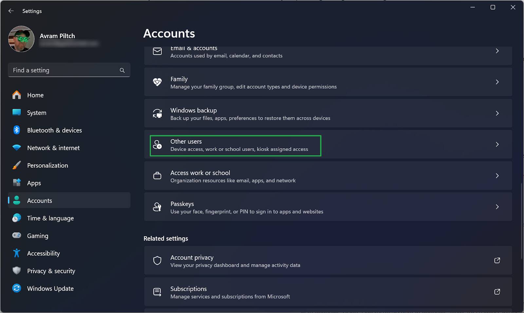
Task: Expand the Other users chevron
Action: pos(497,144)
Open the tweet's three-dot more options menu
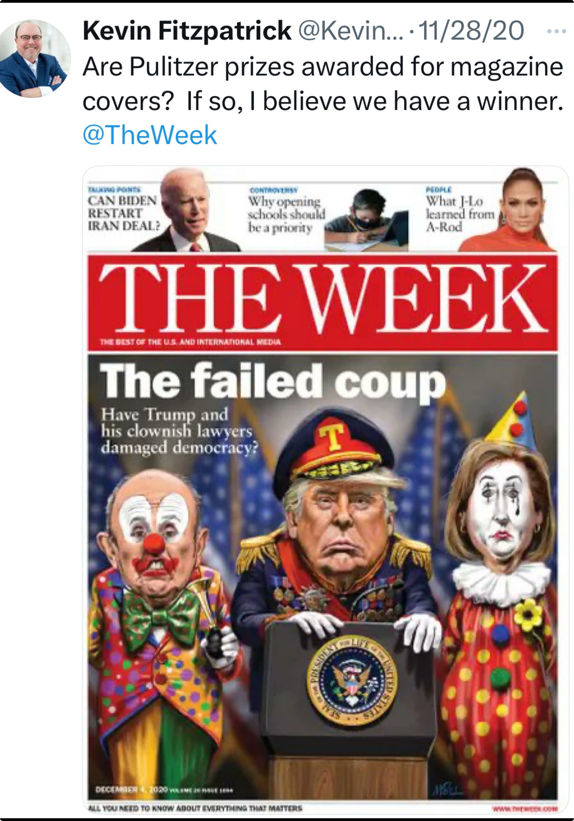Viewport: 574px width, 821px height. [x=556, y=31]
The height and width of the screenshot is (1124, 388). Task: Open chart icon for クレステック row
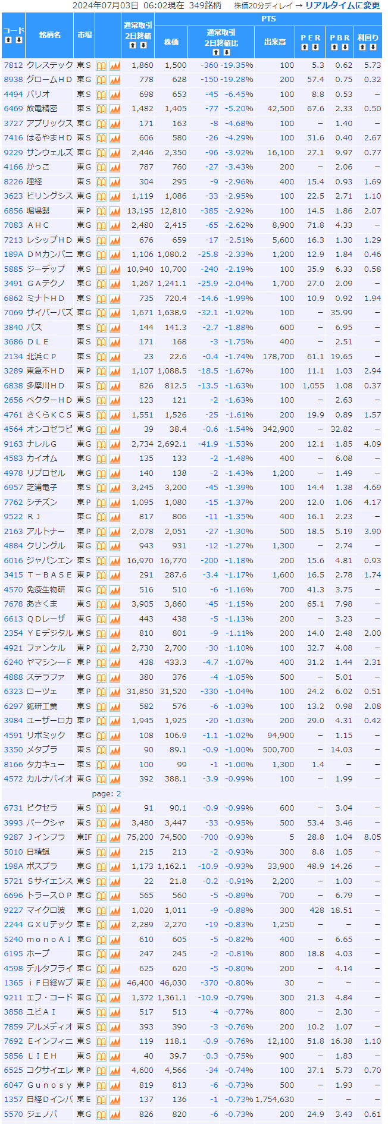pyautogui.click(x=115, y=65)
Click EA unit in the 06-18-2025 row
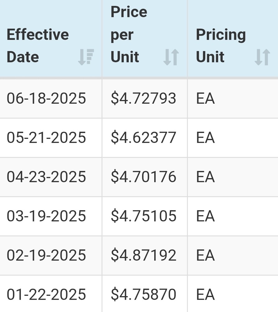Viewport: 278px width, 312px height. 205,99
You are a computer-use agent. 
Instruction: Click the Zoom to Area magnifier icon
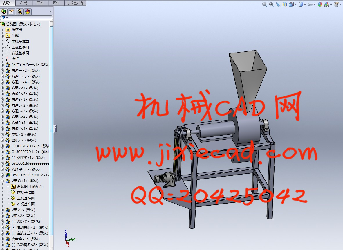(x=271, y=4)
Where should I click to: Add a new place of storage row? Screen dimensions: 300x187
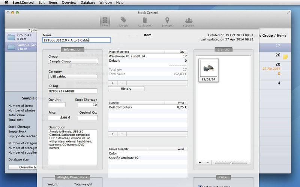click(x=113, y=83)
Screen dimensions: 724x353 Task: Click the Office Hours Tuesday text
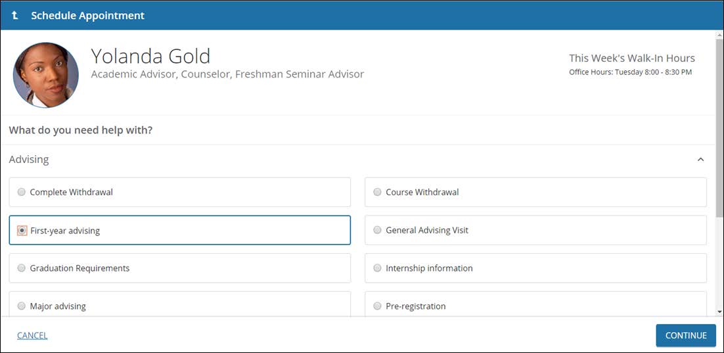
____
▶ PROBLEM DESCRIPTION:
Go to the line that contains "Open the tweet's three-dot more options menu" and copy exactly from there through the last line of the records above, both included. Omit pictures.

▶ SOLVED EXERCISE:
Open the tweet's three-dot more options menu
Viewport: 574px width, 821px height. [x=556, y=31]
The height and width of the screenshot is (1124, 388). Task: Open chart icon for クレステック row
pyautogui.click(x=115, y=65)
Click EA unit in the 06-18-2025 row
Viewport: 278px width, 312px height. 205,99
You are a computer-use agent. 
Instruction: Click the Zoom to Area magnifier icon
(x=271, y=4)
Where should I click to: Add a new place of storage row? Screen dimensions: 300x187
click(x=113, y=83)
Screen dimensions: 724x353 Task: Click the Office Hours Tuesday text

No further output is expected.